Homeopatia pode deixar de ser reconhecida como especialidade pelo CMF

Prática é regulamentada no Brasil desde os anos 1980 e é oferecida também pelo SUS

Escrito por Diário do Nordeste/Estadão Conteúdo ,
Legenda: Países, como Austrália e Reino Unido, já aboliram a terapia dos seus sistemas públicos de saúde
Foto: Shutterstock

A homeopatia pode ter seu reconhecimento como especialidade médica revisto no Brasil, a partir de nova análise de estudos científicos, conforme declarou ao Estadão o 1.º vice-presidente do Conselho Federal de Medicina (CFM), Jeancarlo Cavalcante.

Regulamentada como especialidade  pelo CMF desde 1980 e pelo conselho de especialidades da Associação Médica Brasileira em 1990, a prática é controversa e criticada por cientistas pela falta de evidências científicas.
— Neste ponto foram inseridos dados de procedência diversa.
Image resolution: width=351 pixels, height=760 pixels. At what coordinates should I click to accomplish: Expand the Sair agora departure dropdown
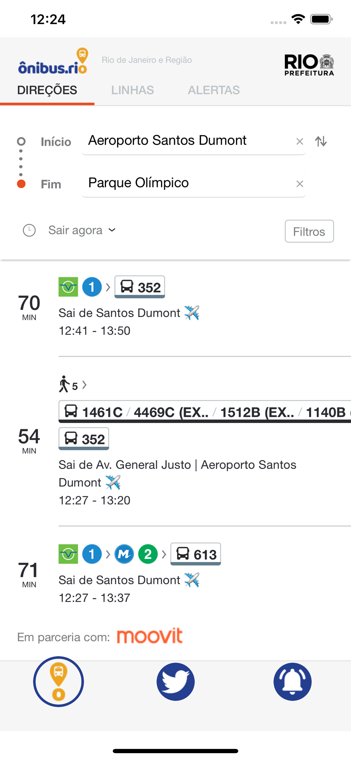82,230
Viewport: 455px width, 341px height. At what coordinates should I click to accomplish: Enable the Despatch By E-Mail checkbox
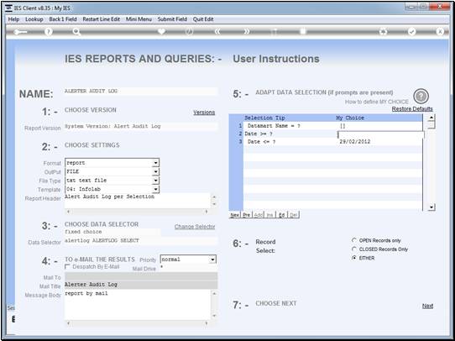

O conselho brasileiro diz que nova análise de evidências será feita.

Veja também

"O CFM reconhece essa especialidade. Porém, como órgão regulador, está aberto para novas discussões. Caso as evidências sejam questionadas, nada impede uma nova análise. Eu vou pedir para minha equipe coletar essas evidências (sobre a ineficácia da homeopatia) e vou levar à apreciação dos conselheiros", disse Cavalcante à reportagem após ser designado pelo conselho como porta-voz sobre o tema.

Um dos mais importantes estudos que reduziram a crença da comunidade científica no método foi publicado no periódico Lancet, em 2005. O trabalho era uma análise de vários estudos robustos já feitos sobre o tema. Foram avaliados 220 ensaios clínicos e a conclusão foi que a evidência de eficácia da homeopatia "era fraca" e que os seus eventuais efeitos eram placebo.

Após o estudo, o Lancet publicou um editorial intitulado "O fim da homeopatia", no qual lembrou que a prática acumulava "150 anos de descobertas desfavoráveis". Nos anos seguintes, vários países aboliram a terapia dos seus sistemas públicos de saúde, como Austrália e Reino Unido. 

O presidente da AMB, César Eduardo Fernandes, disse que a entidade defende a homeopatia por ser uma especialidade regulamentada no País e por ter passado pelos trâmites necessários para o reconhecimento, mas disse que a associação irá "se debruçar" sobre os estudos que contestam a eficácia da prática e, se achar pertinente, debaterá o tema entre a sua diretoria.

"Por ora, é uma especialidade que existe por lei, não estão cometendo nenhum ilícito. Enquanto AMB, temos que entender um pouco melhor, chamar a associação de homeopatia para que traga as comprovações que se façam necessárias", explica o presidente da AMB. 

Homeopatia no SUS

No Brasil, a homeopatia é oferecida no SUS. Questionado sobre a falta de evidências científicas sobre a eficácia da prática, o Ministério da Saúde afirmou que a atual gestão da pasta "valoriza a ciência sem deslegitimar os saberes tradicionais - especialmente dos povos que vivem no Brasil, como indígenas e quilombolas - que também devem ser valorizados".

Disse ainda que a implementação das PICS (Práticas Integrativas e Complementares, que incluem homeopatia, acupuntura e outros métodos controversos) no SUS "contribui com a integração entre a medicina moderna e as práticas tradicionais" e que elas "não substituem tratamentos convencionais, e sim os complementam com mais ofertas de saúde para a população".

Segundo o ministério, entre 2018 e 2022, foram realizados 128 231 atendimentos homeopáticos na rede pública de saúde.


Cresce número de homeopatas 

A homeopatia teve um crescimento de 21% no número de profissionais médicos nos últimos dez anos, mas tem perdido espaço entre recém-graduados e médicos mais jovens, conforme estudo Demografia Médica, feito pela Faculdade de Medicina da Universidade de São Paulo (FMUSP) em parceria com a Associação Médica Brasileira (AMB).

A especialidade é a que tem média etária mais elevada entre as 55 áreas de atuação reconhecidas pelo conselho. Enquanto a média geral de idade dos profissionais médicos no País é de 45,9 anos, entre os homeopatas, é de 62,4 anos.

Ainda de acordo com o levantamento, atualmente são 2.973 registros de homeopatas nos conselhos regionais de medicina e 2.766 médicos dessa especialidade atuando no Brasil - o número de registros é diferente do de médicos porque um profissional pode ter registro em mais de um Estado.

Chama a atenção o fato de o Brasil ter mais registros de médicos homeopatas do que de especialistas em áreas com demanda crescente, como geriatras (2.670 registros), mastologistas (2 912) e coloproctologistas (2.414).